> [Document segment]:
━━━━━━

The Hub at Ward Village
Chiharu Shiota, Crossroads
The undisputed showstopper of the entire biennial, Crossroads is a explosive torrent of motion. Historical maps, swept up in Chiharu Shiota’s tornado of red woolen yarn, overwhelm viewers. Walking into the immersive installation is like walking into the eye of a storm, and the work is an impossibly complex whirlwind that conveys Hawaii’s unique position at a global crossroads.
Solomon Enos, Polyfantastica
Polyfantastica, Solomon Enos’s highly imaginative, utterly fascinating sci-fi epic, takes up an entire wall of the gallery with 200 graphite drawings. A member of Hawaii’s Kanaka Maoli tribe, Enos has imagined 40,000 years of Polynesian civilization, undisturbed by colonialism. It’s an answer to the question, “What if we were never interrupted?”
Taloi Havini, Habitat
This deceptively beautiful three-channel video uncovers the lingering environmental effects of the now-shuttered Panguna Copper Mine in Papua New Guinea, which played a key role in igniting the Bougainville Civil War. Even amid lush greenery and flowing rivers, rusting infrastructure betrays a legacy of pollution and residual toxins.
Maika’i Tubbs, Toy Stories
A little, unexpected piece of New York pops up in Maika’i Tubbs’s chapel-like installation displaying plastic trash and detritus from Dead Horse Bay in Brooklyn with a reverence normally reserved for saintly relics. Once you step inside the structure, you realize that each scavenged object is mounted in a custom plastic tray perfectly shaped to match its imprint, like the packaging commonly used for children’s toys.
Pio Abad and Frances Wadsworth Jones, The Collection of Jane Ryan & William Saunders
When Philippine dictators Ferdinand and Imelda Marcos went into exile in Hawaii in 1986, US Customs seized their fabulous jewelry collection, represented here by 24 3D printed replicas created by artist Pio Abad with London jewelry brand Frances Wadsworth Jones. The Philippines once planned to sell the jewels at Christie’s as part of efforts to reclaim the Marcos’s ill-gotten gains, but the nation’s president, Rodrigo Duterte, cancelled the auction after taking office in 2016. Each piece includes a caption calculating what the jewelry’s sale could be worth to the Filipino people, such as four-year tuition at a national university for 2,000 students.
Mat Kubo, ShadowsWhispersTransfersPulls
There has been a push recently to reconsider public statues and monuments to the Confederacy. Mat Kubo’s ShadowsWhispersTransfersPulls expands that debate to include the legacy of colonialism with a series of rubbings from historical locations in Houston, San Antonio, Galveston, and Honolulu. These faintly visible frottage works, done on translucent vellum, are surprisingly powerful when viewed en masse, and call for us to rethink what stories we want told in our public spaces—and who deserves to be memorialized.

━━━━━━

> [Given records]:
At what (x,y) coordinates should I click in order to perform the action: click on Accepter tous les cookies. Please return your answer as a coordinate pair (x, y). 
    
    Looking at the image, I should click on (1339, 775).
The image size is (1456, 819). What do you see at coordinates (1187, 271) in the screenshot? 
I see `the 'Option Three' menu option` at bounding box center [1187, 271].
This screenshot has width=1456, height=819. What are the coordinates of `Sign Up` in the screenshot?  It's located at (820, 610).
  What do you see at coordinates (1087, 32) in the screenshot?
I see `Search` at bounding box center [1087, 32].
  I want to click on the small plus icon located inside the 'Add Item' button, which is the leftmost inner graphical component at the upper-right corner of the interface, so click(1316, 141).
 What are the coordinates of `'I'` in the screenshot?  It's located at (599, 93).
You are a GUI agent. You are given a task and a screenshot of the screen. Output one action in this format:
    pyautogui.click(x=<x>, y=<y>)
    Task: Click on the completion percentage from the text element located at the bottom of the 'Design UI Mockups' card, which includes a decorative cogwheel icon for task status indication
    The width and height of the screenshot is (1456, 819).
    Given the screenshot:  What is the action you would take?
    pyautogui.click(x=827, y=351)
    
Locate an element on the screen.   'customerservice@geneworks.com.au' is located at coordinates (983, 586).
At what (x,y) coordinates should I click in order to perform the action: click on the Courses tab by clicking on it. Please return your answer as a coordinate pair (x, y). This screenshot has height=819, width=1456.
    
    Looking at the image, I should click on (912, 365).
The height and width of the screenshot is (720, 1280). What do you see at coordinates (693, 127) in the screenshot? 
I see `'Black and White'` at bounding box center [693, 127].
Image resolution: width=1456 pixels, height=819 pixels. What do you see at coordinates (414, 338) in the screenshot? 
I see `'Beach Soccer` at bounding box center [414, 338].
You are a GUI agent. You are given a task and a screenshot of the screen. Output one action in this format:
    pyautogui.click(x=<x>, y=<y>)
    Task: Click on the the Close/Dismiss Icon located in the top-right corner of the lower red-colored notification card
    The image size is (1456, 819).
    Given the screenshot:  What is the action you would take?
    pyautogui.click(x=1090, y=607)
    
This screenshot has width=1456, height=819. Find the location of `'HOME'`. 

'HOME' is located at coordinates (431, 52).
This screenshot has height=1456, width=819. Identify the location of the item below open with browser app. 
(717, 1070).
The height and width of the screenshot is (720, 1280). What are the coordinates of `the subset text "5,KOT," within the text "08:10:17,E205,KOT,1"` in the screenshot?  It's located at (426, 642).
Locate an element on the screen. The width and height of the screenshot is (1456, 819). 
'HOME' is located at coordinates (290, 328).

━━━━━━

Answer these from the biennial artworks text:
(a) How many graphite drawings make up Polyfantastica?
(b) In what year did Rodrigo Duterte take office?
(c) On what material are the rubbings in ShadowsWhispersTransfersPulls done?

> [Answer box]:
(a) 200
(b) 2016
(c) Translucent vellum